> STATED GOAL
Please copy the lines of the records below, starting at the line that contains "Task: Switch to the 产品列表 tab" and ending at the line that contains "Action: tap(46, 46)", swapping "dropdown" for "menu" and leaving everything else unchanged.

:::

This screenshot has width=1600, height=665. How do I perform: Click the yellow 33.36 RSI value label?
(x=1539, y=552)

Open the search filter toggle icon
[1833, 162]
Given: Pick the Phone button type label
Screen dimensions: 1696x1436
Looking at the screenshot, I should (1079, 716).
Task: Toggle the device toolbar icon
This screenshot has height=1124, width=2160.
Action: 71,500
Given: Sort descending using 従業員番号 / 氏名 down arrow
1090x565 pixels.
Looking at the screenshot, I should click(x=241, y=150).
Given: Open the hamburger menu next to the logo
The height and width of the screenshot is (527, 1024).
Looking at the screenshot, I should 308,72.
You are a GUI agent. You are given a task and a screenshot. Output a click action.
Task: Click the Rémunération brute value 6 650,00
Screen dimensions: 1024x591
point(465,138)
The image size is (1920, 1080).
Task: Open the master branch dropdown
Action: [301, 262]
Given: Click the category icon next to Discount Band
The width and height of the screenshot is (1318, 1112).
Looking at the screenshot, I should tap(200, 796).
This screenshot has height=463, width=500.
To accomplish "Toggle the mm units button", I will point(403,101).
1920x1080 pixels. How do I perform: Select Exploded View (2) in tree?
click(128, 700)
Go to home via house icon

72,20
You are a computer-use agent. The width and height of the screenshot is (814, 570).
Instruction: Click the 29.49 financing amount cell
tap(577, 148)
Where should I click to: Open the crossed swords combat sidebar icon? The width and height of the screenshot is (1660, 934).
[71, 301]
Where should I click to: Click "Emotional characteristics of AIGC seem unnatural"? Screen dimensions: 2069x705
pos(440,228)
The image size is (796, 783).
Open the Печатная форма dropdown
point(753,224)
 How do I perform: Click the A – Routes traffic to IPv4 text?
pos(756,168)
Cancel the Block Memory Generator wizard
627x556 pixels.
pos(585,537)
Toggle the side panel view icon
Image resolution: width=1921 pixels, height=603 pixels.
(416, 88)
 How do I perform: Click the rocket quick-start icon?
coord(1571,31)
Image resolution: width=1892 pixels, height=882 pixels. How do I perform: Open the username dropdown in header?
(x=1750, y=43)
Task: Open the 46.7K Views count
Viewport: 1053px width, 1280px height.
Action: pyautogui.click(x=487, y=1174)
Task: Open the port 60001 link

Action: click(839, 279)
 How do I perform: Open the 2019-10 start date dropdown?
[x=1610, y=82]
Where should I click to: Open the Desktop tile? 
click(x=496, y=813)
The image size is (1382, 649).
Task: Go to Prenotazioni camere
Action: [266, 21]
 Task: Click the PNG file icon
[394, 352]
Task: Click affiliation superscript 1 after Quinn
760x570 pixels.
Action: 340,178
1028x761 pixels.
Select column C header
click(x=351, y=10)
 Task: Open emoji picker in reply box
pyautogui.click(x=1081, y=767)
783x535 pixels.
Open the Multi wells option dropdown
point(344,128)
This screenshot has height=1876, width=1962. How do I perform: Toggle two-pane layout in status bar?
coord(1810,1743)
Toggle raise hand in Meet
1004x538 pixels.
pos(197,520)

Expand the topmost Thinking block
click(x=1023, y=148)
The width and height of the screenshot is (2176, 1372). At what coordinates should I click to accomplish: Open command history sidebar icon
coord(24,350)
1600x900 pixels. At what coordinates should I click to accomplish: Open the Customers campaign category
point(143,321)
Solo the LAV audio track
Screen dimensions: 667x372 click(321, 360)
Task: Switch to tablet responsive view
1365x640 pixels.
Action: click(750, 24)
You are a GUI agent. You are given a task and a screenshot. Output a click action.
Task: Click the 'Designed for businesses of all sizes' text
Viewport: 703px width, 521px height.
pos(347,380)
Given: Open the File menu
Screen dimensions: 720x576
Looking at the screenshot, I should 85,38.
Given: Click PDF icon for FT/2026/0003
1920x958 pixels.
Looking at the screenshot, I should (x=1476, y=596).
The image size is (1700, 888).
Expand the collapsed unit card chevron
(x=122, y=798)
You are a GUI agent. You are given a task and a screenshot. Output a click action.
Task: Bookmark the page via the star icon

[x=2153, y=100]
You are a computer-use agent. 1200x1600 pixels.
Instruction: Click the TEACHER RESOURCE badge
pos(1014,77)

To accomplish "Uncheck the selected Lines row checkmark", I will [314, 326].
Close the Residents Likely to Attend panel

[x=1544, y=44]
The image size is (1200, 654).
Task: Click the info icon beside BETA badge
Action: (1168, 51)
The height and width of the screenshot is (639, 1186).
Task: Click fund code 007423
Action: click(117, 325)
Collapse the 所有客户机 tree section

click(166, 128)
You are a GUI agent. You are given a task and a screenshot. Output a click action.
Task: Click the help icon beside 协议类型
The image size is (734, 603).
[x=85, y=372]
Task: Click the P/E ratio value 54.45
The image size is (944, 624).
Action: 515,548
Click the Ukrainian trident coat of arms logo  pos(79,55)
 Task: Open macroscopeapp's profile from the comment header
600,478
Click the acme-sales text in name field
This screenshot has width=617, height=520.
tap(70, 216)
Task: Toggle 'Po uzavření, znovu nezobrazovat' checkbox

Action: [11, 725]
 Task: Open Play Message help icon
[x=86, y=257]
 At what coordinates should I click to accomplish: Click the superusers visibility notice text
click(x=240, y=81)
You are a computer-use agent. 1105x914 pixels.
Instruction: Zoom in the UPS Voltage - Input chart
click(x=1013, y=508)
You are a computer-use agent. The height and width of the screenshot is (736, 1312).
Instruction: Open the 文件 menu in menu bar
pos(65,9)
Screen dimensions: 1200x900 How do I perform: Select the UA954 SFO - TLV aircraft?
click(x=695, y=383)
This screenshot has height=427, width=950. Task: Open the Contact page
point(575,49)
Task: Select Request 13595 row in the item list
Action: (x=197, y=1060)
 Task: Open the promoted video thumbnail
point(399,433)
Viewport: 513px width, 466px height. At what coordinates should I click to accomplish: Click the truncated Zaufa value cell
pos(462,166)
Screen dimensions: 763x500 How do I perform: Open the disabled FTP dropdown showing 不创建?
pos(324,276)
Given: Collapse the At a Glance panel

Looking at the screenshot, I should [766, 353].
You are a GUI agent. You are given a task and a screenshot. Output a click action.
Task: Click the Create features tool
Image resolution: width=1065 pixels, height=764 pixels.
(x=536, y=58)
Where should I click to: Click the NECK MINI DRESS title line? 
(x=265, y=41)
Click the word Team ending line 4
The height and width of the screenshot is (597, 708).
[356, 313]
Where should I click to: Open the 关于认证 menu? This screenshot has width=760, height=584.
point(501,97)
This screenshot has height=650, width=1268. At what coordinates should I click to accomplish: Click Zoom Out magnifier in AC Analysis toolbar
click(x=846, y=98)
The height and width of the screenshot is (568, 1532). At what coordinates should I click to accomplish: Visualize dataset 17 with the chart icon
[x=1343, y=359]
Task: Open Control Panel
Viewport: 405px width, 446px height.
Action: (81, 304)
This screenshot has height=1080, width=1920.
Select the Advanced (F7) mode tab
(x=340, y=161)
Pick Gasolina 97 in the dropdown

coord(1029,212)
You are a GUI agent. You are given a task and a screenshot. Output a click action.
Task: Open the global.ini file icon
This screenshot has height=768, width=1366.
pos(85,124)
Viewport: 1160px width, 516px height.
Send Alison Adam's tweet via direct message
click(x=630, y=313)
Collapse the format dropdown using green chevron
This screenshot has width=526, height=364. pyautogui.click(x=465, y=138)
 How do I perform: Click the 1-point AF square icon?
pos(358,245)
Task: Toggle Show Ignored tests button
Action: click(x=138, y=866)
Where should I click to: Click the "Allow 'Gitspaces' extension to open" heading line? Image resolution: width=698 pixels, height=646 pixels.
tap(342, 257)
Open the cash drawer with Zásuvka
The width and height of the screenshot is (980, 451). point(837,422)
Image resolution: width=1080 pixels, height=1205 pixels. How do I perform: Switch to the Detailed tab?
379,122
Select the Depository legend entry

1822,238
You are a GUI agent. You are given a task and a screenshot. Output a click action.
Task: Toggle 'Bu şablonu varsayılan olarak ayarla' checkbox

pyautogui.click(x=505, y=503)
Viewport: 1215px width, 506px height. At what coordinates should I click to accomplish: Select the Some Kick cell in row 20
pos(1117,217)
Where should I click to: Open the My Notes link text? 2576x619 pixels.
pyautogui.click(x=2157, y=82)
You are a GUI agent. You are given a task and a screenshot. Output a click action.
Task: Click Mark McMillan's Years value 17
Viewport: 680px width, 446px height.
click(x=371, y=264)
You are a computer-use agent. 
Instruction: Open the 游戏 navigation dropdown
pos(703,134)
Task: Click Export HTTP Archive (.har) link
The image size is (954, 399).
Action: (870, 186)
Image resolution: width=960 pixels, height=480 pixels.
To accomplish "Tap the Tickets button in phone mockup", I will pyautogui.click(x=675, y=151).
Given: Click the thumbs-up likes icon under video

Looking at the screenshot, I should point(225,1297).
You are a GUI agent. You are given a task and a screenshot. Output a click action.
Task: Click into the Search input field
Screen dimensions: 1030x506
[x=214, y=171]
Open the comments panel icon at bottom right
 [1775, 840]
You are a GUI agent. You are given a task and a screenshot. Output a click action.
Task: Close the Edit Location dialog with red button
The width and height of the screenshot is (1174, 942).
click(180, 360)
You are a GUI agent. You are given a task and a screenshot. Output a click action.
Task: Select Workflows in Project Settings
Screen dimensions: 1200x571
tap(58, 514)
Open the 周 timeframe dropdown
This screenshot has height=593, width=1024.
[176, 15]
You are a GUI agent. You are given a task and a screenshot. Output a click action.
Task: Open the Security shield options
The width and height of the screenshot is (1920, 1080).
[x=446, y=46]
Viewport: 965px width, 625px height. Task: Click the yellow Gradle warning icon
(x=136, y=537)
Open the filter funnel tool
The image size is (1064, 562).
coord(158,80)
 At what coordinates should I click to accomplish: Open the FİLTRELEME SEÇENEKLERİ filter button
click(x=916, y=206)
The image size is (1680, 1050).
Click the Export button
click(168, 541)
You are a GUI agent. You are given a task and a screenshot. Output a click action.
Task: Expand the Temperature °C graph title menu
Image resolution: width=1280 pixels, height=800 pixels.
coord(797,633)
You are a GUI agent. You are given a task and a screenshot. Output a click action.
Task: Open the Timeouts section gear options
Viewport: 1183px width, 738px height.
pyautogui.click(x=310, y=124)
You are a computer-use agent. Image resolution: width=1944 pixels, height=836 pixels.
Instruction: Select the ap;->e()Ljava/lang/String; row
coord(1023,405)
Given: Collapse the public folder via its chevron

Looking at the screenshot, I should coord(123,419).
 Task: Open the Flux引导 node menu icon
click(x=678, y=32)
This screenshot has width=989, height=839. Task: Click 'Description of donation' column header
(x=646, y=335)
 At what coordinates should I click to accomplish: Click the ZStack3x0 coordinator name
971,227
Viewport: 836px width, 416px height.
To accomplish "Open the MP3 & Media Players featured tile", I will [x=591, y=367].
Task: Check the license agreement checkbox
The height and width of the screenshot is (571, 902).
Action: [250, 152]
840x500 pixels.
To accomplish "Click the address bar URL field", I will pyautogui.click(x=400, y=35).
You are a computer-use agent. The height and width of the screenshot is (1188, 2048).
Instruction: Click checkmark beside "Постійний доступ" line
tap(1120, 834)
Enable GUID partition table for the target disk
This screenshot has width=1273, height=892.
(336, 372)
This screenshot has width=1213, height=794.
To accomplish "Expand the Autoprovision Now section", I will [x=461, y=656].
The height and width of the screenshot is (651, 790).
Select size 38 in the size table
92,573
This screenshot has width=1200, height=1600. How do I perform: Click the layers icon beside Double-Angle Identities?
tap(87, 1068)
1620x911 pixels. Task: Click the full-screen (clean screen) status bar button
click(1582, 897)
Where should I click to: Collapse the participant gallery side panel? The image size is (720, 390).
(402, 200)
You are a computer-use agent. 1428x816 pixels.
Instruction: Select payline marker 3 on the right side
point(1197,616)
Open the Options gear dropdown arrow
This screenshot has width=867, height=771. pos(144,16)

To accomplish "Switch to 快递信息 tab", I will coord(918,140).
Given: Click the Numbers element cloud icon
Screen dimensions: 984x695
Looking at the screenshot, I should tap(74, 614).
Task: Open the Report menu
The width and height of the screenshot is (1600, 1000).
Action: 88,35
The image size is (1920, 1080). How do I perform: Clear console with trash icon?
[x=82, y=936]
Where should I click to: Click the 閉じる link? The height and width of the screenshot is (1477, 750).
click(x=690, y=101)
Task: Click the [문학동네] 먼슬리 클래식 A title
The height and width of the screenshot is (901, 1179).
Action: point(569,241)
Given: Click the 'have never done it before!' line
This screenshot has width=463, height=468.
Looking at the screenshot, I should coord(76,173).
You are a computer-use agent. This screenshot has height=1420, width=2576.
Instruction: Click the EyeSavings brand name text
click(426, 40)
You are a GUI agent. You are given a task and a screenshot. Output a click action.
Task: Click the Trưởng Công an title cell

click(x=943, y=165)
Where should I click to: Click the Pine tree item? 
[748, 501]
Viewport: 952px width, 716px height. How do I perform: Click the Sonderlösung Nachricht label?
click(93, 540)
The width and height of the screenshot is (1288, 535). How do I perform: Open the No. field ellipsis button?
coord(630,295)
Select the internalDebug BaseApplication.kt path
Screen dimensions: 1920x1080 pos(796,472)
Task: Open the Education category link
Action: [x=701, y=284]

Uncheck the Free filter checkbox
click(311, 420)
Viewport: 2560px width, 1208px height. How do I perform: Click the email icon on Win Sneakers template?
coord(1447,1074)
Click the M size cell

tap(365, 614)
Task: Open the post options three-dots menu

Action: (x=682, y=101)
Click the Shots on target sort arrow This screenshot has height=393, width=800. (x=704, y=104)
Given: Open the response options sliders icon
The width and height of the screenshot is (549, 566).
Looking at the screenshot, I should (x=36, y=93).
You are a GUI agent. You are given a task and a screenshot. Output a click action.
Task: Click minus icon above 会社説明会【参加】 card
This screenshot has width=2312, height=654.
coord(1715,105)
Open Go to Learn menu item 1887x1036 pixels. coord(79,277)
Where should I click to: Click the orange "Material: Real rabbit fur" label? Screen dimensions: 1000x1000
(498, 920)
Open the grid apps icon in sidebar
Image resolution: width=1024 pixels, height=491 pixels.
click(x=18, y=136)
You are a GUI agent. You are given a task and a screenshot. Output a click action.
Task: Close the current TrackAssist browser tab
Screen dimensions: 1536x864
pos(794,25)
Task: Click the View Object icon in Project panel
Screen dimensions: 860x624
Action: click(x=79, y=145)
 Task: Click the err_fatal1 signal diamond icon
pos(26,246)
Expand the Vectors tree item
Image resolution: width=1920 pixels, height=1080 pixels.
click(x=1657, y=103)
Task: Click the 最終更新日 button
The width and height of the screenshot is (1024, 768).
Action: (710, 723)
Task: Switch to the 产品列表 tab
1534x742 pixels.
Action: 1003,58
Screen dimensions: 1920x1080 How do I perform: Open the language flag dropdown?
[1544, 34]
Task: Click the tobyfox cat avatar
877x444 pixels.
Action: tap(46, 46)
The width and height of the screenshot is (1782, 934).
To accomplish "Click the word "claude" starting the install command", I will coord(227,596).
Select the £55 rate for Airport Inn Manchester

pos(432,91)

:::

> RESULT
Task: Switch to the 产品列表 tab
1534x742 pixels.
Action: 1003,58
Screen dimensions: 1920x1080 How do I perform: Open the language flag menu?
[1544, 34]
Task: Click the tobyfox cat avatar
877x444 pixels.
Action: tap(46, 46)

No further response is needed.